PASSAGE SHOWN >>
————
OK, do you remember what the PCs who came before him in the initiative roll chose to do?
 

Ovinomancer

No flips for you!
Role play the conversation. When and if the NPC gets bored and decides to attack, call for initiative at that point. Frame the situation as the NPC has clearly begun casting a spell with hostile intent and go from there. If you want it to be a possible surprise, as in the NPC suddenly shifts from charming to attacking, use the deception/insight roll above to determine surprise, then frame the situation exactly the same way and call for initiative.

Or, if you really want the NPC to go first, just narrate the action and don't look for a way to change how initiative works to fit your preferred outcome. Just narrate the outcome and go from there. I don't like this approach, but it's better than trying to twist initiative into a shape that allows someone deciding to initiate combat an advantage because I guarantee your players will begin to seek this same advantage by, when another conversation with an NPC begins to not look promising, shouting out that they're initiating an attack and expect to go first.
 

I'm envisioning a situation in my PotA campaign session tonight where the PCs are talking to Shoalar Quanderil in the Womford Rats encounter. I've kind of decided that Shoalar will probably get bored of the conversation quite quickly and will cast Tidal Wave at the PCs standing on the dockside.

I'm just wondering how to handle it - I know there's no 'surprise' because they all know each other are there, but I don't really want to open the conversation by saying we roll for initiative, because that hints that combat is imminent.
————
DATASET EXTRACT >>
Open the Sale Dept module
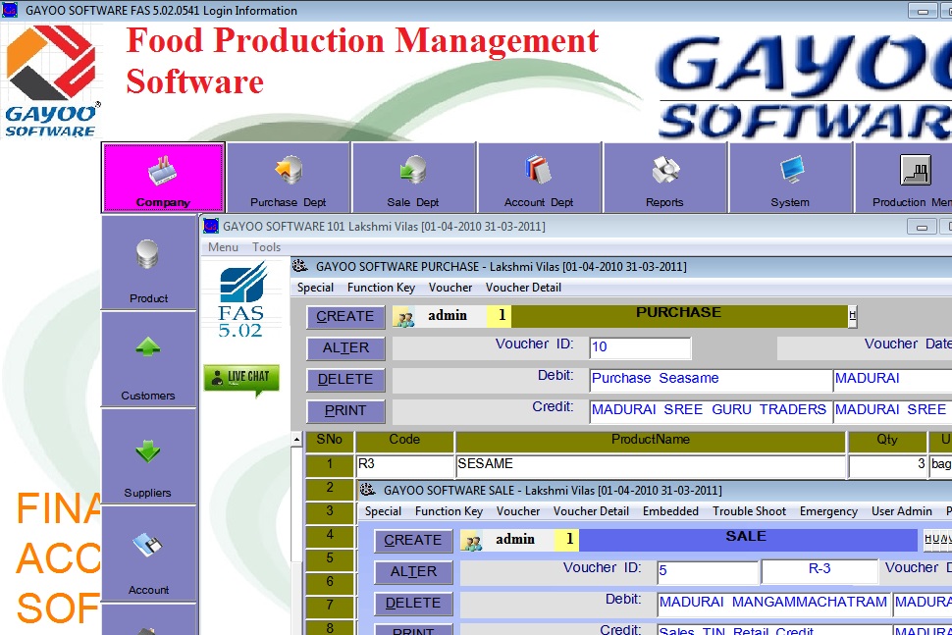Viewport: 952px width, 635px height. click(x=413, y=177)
————
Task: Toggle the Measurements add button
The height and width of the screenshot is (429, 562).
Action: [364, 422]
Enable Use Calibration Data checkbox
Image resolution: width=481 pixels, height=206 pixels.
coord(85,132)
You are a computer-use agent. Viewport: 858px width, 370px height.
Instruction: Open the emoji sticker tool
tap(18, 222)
————
WHAT YOU ARE ASKED TO DO >>
Revise the post about calling for initiative, giving everything from "No flips for" down to "call for initiative." with "NPC" changed to "villain" throughout.

TASK SOLUTION >>
No flips for you!
Role play the conversation. When and if the villain gets bored and decides to attack, call for initiative at that point. Frame the situation as the villain has clearly begun casting a spell with hostile intent and go from there. If you want it to be a possible surprise, as in the villain suddenly shifts from charming to attacking, use the deception/insight roll above to determine surprise, then frame the situation exactly the same way and call for initiative.